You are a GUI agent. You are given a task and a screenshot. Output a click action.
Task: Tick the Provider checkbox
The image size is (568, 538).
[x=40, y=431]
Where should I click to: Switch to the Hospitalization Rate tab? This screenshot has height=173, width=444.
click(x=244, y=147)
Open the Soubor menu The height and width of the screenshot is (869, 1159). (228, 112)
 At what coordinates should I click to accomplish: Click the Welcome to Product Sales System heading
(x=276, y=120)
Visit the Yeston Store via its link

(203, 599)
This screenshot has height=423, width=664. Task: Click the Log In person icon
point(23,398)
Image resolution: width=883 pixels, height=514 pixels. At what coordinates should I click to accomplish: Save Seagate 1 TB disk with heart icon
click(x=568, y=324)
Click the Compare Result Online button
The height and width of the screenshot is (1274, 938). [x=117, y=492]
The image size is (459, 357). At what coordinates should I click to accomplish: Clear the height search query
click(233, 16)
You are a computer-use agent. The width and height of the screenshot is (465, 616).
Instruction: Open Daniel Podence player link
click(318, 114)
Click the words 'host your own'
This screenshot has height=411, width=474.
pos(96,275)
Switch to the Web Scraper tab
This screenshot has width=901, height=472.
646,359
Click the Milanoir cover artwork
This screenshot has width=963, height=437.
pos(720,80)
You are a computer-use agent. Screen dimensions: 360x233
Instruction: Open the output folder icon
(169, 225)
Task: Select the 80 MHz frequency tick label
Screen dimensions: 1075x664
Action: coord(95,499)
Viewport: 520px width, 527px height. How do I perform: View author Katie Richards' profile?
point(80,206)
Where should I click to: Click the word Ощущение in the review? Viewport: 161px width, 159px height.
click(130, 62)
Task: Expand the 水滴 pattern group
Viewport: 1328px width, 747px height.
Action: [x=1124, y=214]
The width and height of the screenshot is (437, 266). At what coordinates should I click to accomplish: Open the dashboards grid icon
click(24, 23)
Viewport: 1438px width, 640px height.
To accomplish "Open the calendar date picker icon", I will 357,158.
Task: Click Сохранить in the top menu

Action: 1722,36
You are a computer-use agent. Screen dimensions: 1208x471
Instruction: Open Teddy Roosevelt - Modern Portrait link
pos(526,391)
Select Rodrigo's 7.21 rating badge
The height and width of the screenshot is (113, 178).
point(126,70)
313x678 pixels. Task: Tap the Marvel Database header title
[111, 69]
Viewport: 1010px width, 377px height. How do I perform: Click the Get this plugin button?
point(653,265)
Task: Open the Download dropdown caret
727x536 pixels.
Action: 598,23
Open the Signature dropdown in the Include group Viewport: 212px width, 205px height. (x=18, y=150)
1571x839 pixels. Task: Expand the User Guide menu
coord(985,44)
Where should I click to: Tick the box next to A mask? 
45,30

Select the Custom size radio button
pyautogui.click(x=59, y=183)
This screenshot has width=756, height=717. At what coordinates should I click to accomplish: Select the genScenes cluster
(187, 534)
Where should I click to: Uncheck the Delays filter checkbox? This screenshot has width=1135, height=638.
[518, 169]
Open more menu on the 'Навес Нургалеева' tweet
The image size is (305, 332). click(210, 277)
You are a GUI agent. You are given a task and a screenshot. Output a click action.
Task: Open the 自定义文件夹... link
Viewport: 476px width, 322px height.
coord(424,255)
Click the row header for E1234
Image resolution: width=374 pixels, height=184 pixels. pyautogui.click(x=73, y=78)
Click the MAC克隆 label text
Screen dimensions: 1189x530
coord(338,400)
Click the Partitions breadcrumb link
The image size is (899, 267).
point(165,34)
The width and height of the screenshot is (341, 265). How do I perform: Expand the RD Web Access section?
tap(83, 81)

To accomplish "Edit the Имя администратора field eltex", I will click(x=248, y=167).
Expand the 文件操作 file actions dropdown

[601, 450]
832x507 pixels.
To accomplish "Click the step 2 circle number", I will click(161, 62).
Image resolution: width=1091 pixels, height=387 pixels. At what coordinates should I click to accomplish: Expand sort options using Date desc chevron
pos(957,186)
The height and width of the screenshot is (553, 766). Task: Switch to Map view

^^^^^^^^^^^^^^^^

*Prompt*: Give the number of lines in the entries that contain "agent", and add nothing.

*Reply*: 5